# Create data for next steps

This notebook will create a .pkl file with the model's preditions and other information.

In [1]:
import os
import gc
import pickle
import numpy as np
import torch
from torch.utils.data import DataLoader
from tqdm import tqdm

from utils.utils import load_config
from dataloaders import *  
from models import *       
from uncertainty.MCDropout import MCDropout

## Constants

In [2]:
DEVICE = 'cuda'
BATCH_SIZE = 64
POSITIVE_THRESHOLD = 0.5

## Experiment Settings

In [3]:
EXPERIMENTS_FOLDER = 'UNIFESP+iCOPE'
MODEL_NAME = 'NCNN_PRETRAINED'  # change model here
BASE_EXPERIMENT_PATH = os.path.join('experiments', EXPERIMENTS_FOLDER, MODEL_NAME)

### MCDP Settings

In [4]:
# MCDP SETTINGS
MCDP = False
MCDP_FOWARD_PASSES = 30
MCDP_DROPOUT = 0.1 if "NCNN" in MODEL_NAME else 0.5

## Functions

In [5]:
def create_hook(embeddings_list):
    """Return a hook function that appends flattened outputs to embeddings_list."""
    def hook(module, input, output):
        output_np = output.detach().cpu().numpy()
        for x in output_np:
            embeddings_list.append(x.flatten())
    return hook

In [6]:
def process_experiment(exp, mode, device, positive_threshold, batch_size):
    """
    Process a single experiment directory.
    
    Parameters:
        exp (str): Name of the experiment folder.
        mode (str): Either 'train' or 'test'.
        device (str): Device to run inference on.
        positive_threshold (float): Threshold for positive predictions.
        batch_size (int): Batch size for DataLoader.
        
    Returns:
        fold (str): Extracted fold name.
        result (dict): Dictionary containing outputs and optionally embeddings.
    """
    exp_path = os.path.join(BASE_EXPERIMENT_PATH, exp)
    model_path = os.path.join(exp_path, 'Model', 'best_model.pt')
    config_path = os.path.join(exp_path, 'Model', 'config.yaml')
    
    # Load configuration
    config = load_config(config_path)
    data_path = config['path_train'] if mode == 'train' else config['path_test']
    
    # Extract the fold from the data path (platform independent)
    fold = os.path.normpath(data_path).split(os.sep)[-2]
    print(f"Processing {mode} data from: {data_path}")
    
    # Set up embeddings collection and hook handle (if needed)
    embeddings = []
    hook_handle = None

    # Choose model architecture and dataset based on experiment name
    if "NCNN" in exp:
        model_instance = NCNN()
        dataset = NCNNDataset(data_path)
        hook_handle = model_instance.fc_4.register_forward_hook(create_hook(embeddings))
    elif "VGGNB" in exp:
        model_instance = VGGNB()
        dataset = VGGNBDataset(data_path)
        # You may choose which layer to hook:
        # hook_handle = model_instance.VGGFace.features.conv5_3.register_forward_hook(create_hook(embeddings))
        hook_handle = model_instance.VGGFace.classifier[3].register_forward_hook(create_hook(embeddings))
    elif "ViTNB" in exp:
        model_instance = ViTNB()
        dataset = ViTNBDataset(data_path)
    else:
        raise ValueError(f"Unknown experiment type in {exp}")
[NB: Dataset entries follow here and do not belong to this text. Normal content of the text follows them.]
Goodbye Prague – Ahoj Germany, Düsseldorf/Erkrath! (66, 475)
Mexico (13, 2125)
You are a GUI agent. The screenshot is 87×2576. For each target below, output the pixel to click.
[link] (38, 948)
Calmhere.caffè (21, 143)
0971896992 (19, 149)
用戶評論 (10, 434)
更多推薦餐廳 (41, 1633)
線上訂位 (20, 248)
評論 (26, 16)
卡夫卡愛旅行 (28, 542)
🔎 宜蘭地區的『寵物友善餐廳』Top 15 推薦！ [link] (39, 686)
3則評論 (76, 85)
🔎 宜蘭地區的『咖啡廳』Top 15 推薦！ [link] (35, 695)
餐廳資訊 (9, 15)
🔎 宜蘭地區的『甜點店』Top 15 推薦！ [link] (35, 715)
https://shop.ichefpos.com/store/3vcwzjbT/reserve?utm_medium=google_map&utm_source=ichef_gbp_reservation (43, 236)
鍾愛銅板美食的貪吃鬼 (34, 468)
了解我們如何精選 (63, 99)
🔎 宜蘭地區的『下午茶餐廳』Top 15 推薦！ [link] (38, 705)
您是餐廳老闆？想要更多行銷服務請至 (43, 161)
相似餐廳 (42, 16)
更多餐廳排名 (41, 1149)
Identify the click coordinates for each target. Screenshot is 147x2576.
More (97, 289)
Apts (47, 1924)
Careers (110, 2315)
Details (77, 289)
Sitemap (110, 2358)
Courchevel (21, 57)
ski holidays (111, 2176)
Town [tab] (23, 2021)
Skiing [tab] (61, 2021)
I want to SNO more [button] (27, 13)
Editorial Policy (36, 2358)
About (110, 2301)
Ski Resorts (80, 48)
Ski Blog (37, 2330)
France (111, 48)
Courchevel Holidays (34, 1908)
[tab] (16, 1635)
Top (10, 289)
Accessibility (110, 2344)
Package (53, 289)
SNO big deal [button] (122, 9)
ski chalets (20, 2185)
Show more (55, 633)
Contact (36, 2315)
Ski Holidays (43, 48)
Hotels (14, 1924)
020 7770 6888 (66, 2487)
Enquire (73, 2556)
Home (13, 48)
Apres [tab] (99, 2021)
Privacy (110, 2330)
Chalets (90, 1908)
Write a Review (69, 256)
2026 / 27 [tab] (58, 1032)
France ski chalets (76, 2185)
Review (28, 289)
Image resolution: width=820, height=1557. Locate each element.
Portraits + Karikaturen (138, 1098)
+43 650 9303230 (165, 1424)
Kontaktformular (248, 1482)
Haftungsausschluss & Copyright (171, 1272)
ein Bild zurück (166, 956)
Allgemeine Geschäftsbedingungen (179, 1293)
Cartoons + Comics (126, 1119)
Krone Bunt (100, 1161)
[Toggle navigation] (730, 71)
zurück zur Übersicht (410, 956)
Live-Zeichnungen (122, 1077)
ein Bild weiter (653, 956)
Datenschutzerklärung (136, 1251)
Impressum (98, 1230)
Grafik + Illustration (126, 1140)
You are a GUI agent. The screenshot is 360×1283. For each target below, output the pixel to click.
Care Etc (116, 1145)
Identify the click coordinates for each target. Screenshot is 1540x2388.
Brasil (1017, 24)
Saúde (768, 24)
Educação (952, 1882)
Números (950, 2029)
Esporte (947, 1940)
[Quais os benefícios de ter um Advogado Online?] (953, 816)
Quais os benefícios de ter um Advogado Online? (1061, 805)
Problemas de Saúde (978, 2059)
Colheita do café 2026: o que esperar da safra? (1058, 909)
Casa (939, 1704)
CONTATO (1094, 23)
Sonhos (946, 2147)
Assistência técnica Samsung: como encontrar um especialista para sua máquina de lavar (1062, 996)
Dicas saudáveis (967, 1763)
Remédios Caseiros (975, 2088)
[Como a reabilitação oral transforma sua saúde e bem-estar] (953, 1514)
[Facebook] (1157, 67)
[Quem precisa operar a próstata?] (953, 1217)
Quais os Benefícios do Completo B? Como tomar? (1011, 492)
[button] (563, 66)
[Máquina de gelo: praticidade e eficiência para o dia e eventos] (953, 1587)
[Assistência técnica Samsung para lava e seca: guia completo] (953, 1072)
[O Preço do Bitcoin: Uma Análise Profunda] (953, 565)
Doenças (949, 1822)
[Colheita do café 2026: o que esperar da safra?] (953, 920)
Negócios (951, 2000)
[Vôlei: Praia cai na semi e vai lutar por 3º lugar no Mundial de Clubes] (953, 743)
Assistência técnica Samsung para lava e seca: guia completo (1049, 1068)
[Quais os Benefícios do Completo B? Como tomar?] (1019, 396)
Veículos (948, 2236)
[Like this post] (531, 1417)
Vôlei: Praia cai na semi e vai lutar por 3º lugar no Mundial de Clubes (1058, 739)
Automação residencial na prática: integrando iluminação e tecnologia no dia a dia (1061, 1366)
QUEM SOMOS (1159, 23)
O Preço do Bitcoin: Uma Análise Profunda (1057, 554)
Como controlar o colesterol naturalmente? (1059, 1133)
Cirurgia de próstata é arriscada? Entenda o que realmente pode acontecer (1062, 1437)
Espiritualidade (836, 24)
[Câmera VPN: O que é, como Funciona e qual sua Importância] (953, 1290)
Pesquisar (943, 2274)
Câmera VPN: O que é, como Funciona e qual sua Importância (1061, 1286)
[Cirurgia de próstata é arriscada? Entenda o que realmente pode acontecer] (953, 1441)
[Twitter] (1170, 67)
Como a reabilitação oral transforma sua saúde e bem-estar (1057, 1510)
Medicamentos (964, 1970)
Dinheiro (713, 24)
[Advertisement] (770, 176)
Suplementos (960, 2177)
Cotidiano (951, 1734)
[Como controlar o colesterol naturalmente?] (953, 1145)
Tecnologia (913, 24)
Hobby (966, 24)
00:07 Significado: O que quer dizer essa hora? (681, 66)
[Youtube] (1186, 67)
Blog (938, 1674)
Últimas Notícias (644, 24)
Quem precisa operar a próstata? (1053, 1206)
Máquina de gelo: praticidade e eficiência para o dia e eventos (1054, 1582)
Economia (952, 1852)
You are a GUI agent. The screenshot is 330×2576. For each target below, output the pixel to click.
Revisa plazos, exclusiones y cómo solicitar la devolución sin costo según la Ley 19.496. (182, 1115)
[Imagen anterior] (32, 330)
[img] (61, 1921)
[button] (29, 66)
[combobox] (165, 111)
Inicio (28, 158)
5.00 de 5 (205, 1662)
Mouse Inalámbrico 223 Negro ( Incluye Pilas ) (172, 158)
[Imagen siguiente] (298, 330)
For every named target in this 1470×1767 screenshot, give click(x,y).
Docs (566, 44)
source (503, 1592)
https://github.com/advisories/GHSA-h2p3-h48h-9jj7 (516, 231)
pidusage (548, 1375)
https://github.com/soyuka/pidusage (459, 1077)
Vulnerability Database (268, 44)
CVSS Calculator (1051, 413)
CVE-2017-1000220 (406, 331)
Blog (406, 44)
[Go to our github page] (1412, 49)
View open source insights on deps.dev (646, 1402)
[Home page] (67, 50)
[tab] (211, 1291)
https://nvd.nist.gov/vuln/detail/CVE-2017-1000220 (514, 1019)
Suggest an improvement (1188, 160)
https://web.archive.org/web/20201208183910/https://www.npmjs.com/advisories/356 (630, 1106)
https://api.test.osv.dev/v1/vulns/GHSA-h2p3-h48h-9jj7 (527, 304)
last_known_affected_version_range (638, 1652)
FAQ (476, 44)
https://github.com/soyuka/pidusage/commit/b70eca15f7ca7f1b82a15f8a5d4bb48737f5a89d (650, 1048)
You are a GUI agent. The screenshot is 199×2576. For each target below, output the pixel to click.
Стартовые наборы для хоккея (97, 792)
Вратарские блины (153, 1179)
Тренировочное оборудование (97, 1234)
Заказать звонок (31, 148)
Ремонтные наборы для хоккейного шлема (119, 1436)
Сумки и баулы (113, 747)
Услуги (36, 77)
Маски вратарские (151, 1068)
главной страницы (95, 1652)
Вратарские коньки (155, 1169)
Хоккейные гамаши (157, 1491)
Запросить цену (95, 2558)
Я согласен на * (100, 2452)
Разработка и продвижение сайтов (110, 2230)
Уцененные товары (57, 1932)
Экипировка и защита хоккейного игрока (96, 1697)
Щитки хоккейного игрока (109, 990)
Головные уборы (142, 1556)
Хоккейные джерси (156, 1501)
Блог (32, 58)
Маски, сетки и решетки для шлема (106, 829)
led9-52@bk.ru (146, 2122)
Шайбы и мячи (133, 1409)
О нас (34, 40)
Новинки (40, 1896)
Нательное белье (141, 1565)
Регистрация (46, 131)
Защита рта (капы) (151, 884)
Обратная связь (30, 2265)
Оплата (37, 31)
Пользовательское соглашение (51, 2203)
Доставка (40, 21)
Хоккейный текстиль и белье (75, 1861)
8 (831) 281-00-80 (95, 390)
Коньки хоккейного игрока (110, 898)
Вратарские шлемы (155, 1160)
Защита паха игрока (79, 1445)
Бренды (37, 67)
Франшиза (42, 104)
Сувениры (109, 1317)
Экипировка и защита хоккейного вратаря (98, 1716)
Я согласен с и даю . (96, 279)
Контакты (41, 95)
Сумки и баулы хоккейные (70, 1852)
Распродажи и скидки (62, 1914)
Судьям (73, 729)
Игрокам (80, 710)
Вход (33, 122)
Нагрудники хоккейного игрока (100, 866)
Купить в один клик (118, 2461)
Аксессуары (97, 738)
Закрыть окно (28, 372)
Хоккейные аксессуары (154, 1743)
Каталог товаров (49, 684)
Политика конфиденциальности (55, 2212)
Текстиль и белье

    dataloader = DataLoader(
        dataset, 
        batch_size=batch_size, 
        shuffle=False,
        pin_memory=True,
        num_workers=4
    )

    # Load model weights and prepare model for inference
    model_instance.load_state_dict(torch.load(model_path))
    model_instance = model_instance.to(device)
    model_instance.eval()

    # Accumulate outputs using lists (more efficient than repeated concatenation)
    probs_list, preds_list, logits_list, labels_list = [], [], [], []

    # If MCDP is activated, accumulate probabilities using a list
    if MCDP:
        probs_uq_list = []
        model_instance = MCDropout(model_instance, p=MCDP_DROPOUT)

    with torch.no_grad():
        for batch in tqdm(dataloader, desc=f"Processing {exp}"):
            inputs = batch['image'].to(device)
            labels = batch['label'].to(device)

            # If MCDP calculate probabilities for each forward pass
            if MCDP:
                probs = model_instance.predict(inputs, reps=MCDP_FOWARD_PASSES)
                preds = torch.ge(torch.mean(probs, dim=1), positive_threshold).type(torch.int)
                probs_uq_list.append(probs)

            else:
                logits = model_instance(inputs)
                probs = torch.sigmoid(logits)
                preds = (probs >= positive_threshold).int()
                logits_list.append(logits)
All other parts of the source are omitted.